General characteristics after 1672–74 rebuild
- Class & type: 60-gun fourth rate ship of the line
- Tons burthen: 82911⁄94 bm
- Length: 145 ft 0 in (44.2 m) (on gundeck), 117 ft 0 in (35.7 m) (keel)
- Beam: 36 ft 6 in (11.1 m)
- Depth of hold: 15 ft 0 in (4.6 m)
- Propulsion: Sails
- Sail plan: Full-rigged ship
- Complement: 355
- Armament: 62 guns of various weights of shot

General characteristics after 1698 rebuild
- Class & type: 60-gun fourth rate ship of the line
- Tons burthen: 90557⁄94 bm
- Length: 143 ft 10 in (43.8 m) (gundeck), 120 ft 0 in (36.6 m) (keel)
- Beam: 37 ft 8 in (11.5 m)
- Depth of hold: 15 ft 4 in (4.7 m)
- Propulsion: Sails
- Sail plan: Full-rigged ship
- Armament: 60 guns of various weights of shot

General characteristics after 1714–16 rebuild
- Class & type: 1706 Establishment 60-gun fourth rate ship of the line
- Tons burthen: 9204⁄94 bm
- Length: 144 ft 3 in (44.0 m) (gundeck), 119 ft (36.3 m) (keel)
- Beam: 38 ft (11.6 m)
- Depth of hold: 15 ft 8 in (4.8 m)
- Propulsion: Sails
- Sail plan: Full-rigged ship
- Armament: 60 guns:; Gundeck: 24 × 24 pdrs; Upper gundeck: 26 × 9 pdrs; Quarterdeck: 8 × 6 pdrs; Forecastle: 2 × 6 pdrs;

= HMS Montagu (1660) =

Ship of the line of the Royal Navy

The Lyme was a 52-gun third rate frigate built for the navy of the Commonwealth of England by Master Shipwright John Tippetts at Portsmouth Dockyard, and launched on 4 September 1654.

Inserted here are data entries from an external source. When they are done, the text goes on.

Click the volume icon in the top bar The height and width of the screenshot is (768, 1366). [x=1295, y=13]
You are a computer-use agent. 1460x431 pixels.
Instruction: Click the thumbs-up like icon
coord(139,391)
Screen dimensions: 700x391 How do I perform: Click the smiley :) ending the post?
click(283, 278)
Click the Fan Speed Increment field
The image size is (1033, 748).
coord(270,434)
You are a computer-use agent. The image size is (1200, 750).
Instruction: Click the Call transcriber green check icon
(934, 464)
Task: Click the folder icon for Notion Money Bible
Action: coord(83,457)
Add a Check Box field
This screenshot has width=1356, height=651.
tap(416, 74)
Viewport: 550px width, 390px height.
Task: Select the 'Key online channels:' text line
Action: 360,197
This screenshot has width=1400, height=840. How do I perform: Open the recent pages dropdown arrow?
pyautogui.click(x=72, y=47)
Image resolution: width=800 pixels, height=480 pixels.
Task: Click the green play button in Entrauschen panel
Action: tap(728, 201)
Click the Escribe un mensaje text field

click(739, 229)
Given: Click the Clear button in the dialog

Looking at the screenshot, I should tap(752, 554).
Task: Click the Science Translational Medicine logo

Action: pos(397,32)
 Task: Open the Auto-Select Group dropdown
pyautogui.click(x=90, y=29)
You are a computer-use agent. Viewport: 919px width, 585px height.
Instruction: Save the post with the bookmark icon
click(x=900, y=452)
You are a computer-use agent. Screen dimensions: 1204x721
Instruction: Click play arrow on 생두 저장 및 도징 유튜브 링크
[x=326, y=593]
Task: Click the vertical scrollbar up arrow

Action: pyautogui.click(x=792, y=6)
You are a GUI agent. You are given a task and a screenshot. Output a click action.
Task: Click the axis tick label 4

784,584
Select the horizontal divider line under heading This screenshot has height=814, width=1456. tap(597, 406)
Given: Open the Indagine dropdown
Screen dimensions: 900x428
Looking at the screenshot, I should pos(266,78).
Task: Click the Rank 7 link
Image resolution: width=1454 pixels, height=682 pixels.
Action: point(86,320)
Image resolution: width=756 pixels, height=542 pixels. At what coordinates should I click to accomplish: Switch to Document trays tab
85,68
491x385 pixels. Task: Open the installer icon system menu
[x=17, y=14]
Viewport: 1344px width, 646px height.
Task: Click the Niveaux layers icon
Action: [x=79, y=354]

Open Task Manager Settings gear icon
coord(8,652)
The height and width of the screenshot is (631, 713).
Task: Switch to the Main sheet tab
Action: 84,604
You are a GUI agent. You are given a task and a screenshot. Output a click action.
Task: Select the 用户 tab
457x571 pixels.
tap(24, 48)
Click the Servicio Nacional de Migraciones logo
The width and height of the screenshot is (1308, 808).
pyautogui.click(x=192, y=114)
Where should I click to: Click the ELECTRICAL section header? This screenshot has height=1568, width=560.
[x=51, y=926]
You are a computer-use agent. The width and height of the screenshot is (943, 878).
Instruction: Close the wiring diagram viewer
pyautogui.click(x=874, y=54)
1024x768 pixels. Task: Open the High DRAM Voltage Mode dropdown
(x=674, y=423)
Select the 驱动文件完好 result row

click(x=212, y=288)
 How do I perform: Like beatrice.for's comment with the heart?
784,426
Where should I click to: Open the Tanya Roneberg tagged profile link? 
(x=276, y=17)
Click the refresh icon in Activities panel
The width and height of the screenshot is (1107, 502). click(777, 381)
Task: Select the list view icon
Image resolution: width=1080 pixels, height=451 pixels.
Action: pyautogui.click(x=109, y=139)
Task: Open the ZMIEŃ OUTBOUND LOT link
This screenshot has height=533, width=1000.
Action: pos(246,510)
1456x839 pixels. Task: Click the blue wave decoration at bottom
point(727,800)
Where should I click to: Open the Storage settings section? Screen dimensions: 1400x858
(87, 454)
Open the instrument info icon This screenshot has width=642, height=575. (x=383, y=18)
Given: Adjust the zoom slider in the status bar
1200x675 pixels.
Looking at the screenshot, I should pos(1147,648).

After the Restoration in 1660 she was taken into the new Royal Navy and renamed HMS Montagu in honour of Edward Montagu, 1st Baron Montagu of Boughton, who died in 1644 after being imprisoned for supporting King Charles I. By 1665 she carried 58 guns, comprising 20 demi-cannon, 4 culverins and 32 demi-culverins, with 2 small falcons on the poop. She took part in the Battle of Lowestoft in 1665 and the St James's Day Fight in 1666. She was rebuilt and girdled (widened) by Master Shipwright Sir Phineas Pett at Chatham Dockyard in 1672–74 (an extra layer of timbers added to her sides) to improve her stability.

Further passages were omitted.